Vietnam's cold spell destroys rice crops
HANOI - Vietnam's longest cold spell in 18 years has destroyed a third of the early
winter-spring rice crop, state media said yesterday.
Cold weather which began on Dec 26 has destroyed a total of 10,000 ha of rice
crops across 32 northern provinces.
In Thai Binh province,
south-east of Hanoi, as
much as a third of early rice
seedlings were wiped out,
the state-run Viet Nam News
reported.
Meteorologists say the cold
spell is the earliest and
longest the country has
seen since 1984-85.
Temperatures in some parts
of the mountainous border
provinces of Lao Cai and
Lang Son have plunged to
minus 6 deg C.
In spite of the horrific
weather, Mr Tong Khiem,
deputy head of the
agriculture and rural
development ministry's agro-forestry department, blamed the losses on farmers
failing to heed warnings to sow their seedlings earlier than usual.

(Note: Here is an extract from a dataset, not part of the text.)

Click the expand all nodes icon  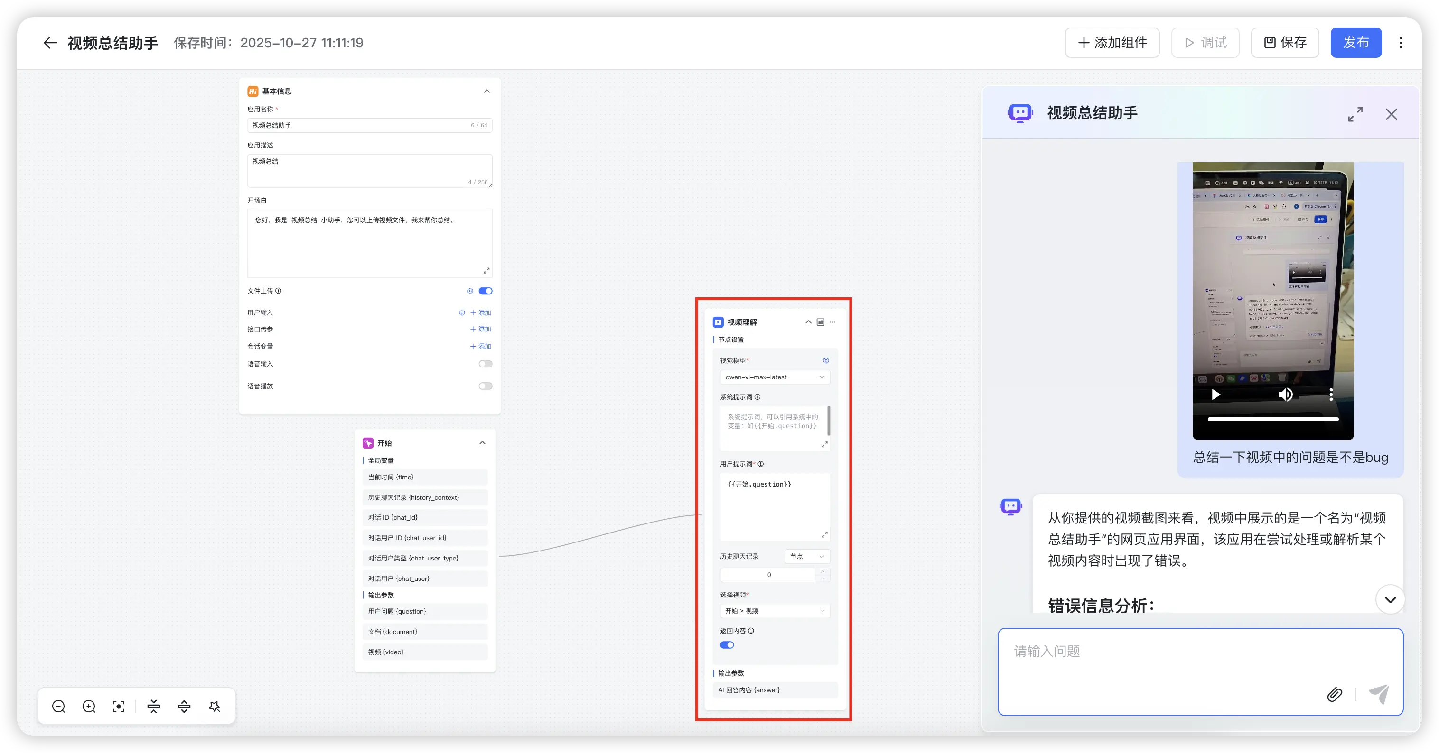184,707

He also chastised them for not covering their crop with nylon sheets to guard
against frost.
However, he said the situation was tempered by the fact that between 80 and 90
per cent of the winter-spring rice harvest traditionally comes from seedlings
planted after the week-long Lunar New Year festival of Tet, which this year begins
on Feb 1.
The country's main rice crop occurs during the summer-autumn season.
Vietnam's rice farming sector has undergone a major transformation in the past
decade, taking the country from being a net importer of rice before 1989 to the
world's third biggest exporter last year.
Agence France Presse - January 11, 2003.